I believe in a literal six days of creation, a literal Adam and Eve, a literal worldwide flood, a literal resurrection of Jesus from the dead, reject macroevolution, and believe the earth is at the center of the universe.

So did the Catholic church until Galileo came along and the whole story fell apart. ;)

This is the popular view, but it’s not so simple. Perhaps sometime later this can be debated in another thread.

onewithhim wrote:I personally don’t think that anything written down by humans will be totally error-free. I think that they can get the main thought and the very important details right, but there are some things that will be exaggerated, embellished, or missed (being picked up, usually, by someone else).

I would agree with this.

JehovahsWitness wrote:I don’t know what that means.
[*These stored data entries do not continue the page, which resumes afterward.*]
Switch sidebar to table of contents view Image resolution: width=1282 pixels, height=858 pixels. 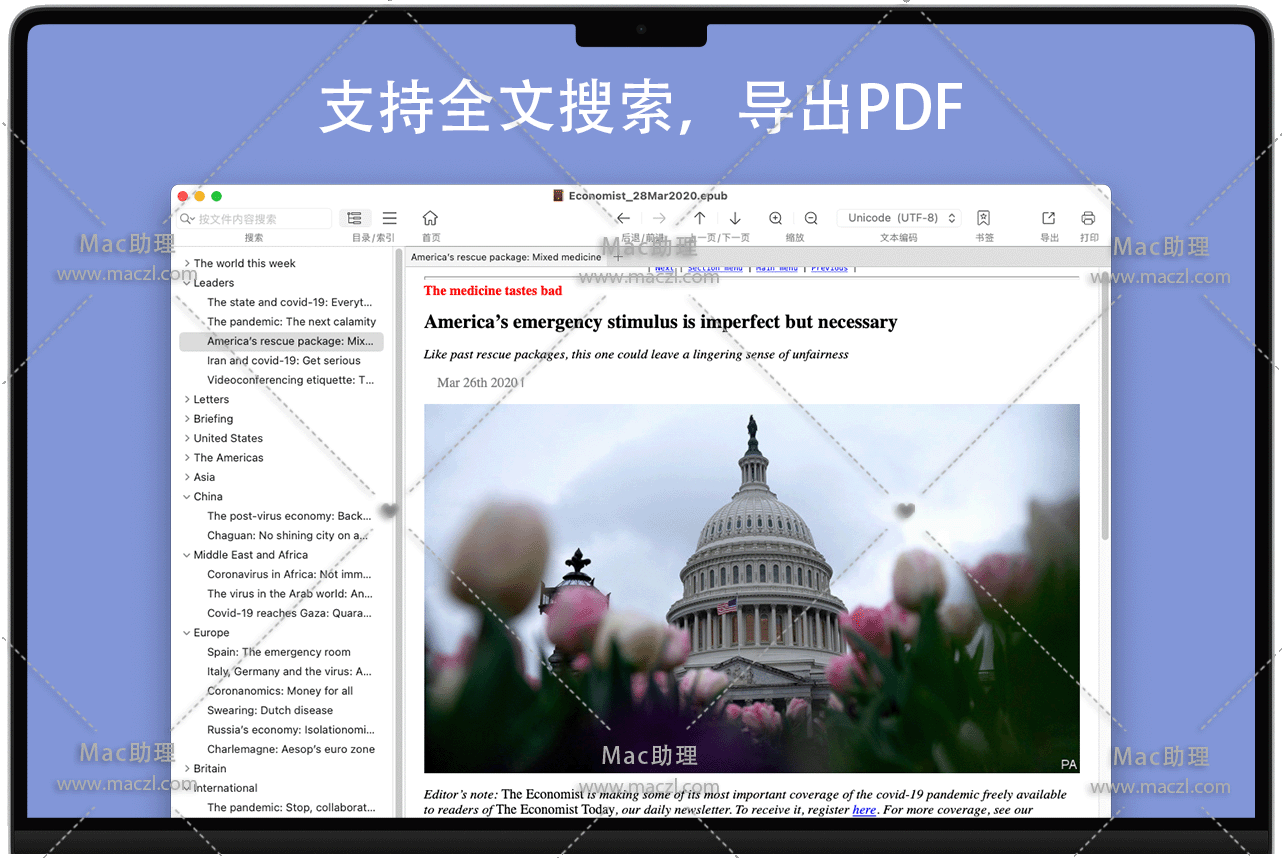coord(355,218)
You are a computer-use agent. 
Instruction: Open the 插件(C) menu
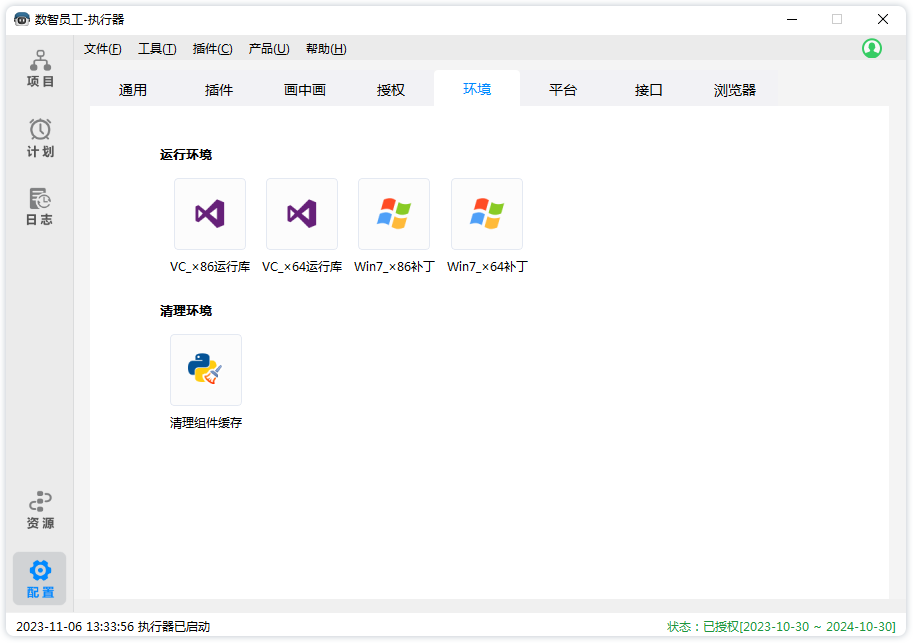[212, 49]
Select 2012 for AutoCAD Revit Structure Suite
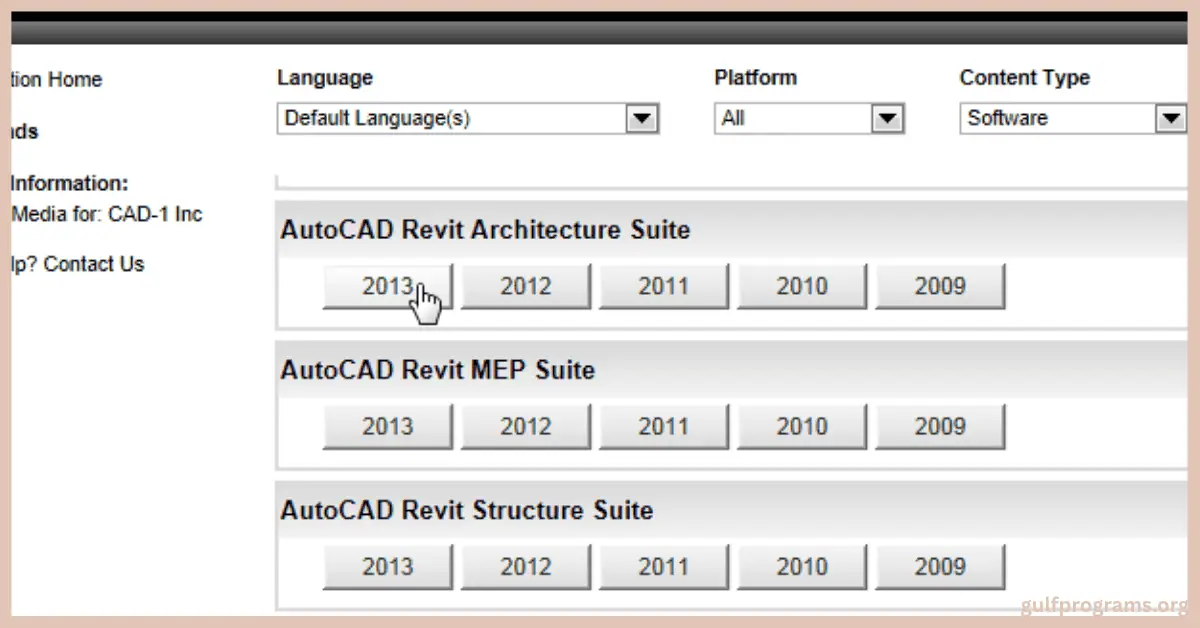The width and height of the screenshot is (1200, 628). tap(526, 566)
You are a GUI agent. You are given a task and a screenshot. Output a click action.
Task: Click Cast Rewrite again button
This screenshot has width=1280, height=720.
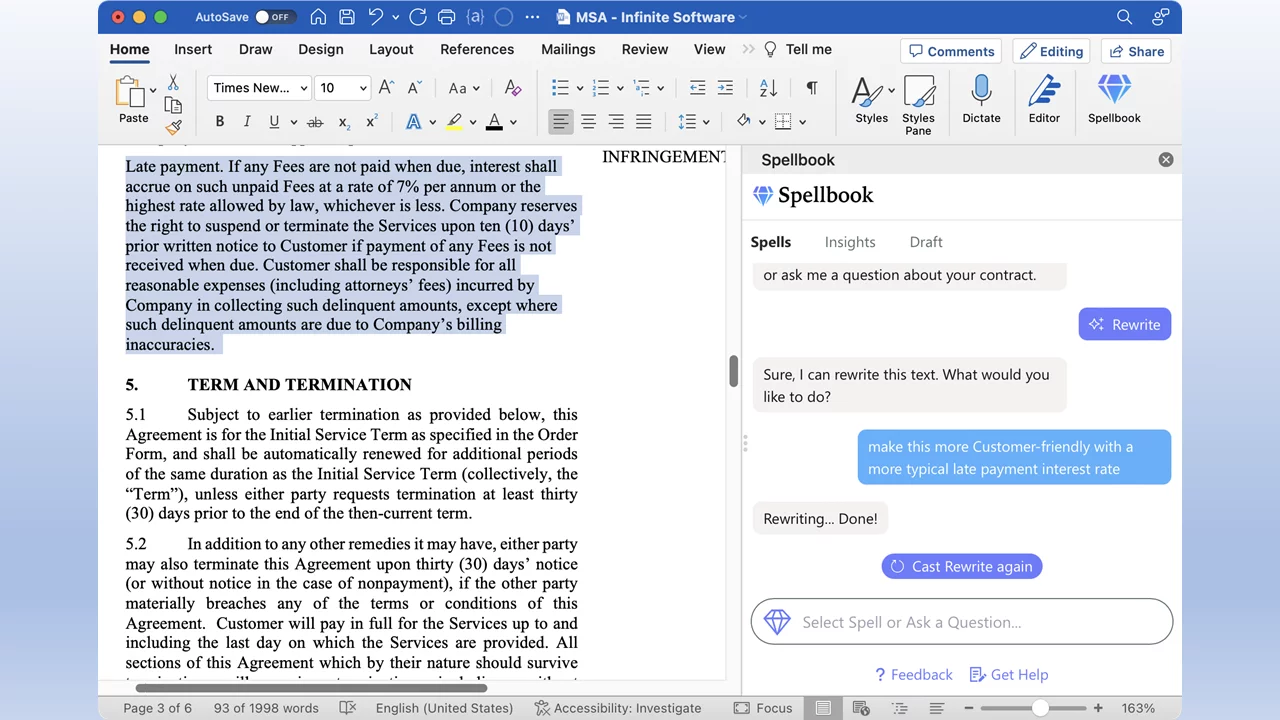coord(961,566)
As onewithhim mentioned above, humans make mistakes. Humans penned the autographs. They weren’t directly written by God. Given the limitations, personalities, genre, purpose, etc, humans will not write with any degree of perfection. If it’s claimed that they would write differently when they authored text that would be scripture, then somehow language is working differently at those times. I would doubt that they even knew at the time they were writing that they knew what they wrote would eventually be part of a canonized sacred text.

I doubt Mark thought after he wrote his account, “This book is so great it will eventually be considered on par with the Torah.” Or Paul thinking, “These letters I’m writing are so inspired that it will be considered the very words of God.”

Now, I’m not saying their writings are not inspired. But I doubt it’s in the inerrant, perfect form when we speak of inerrancy.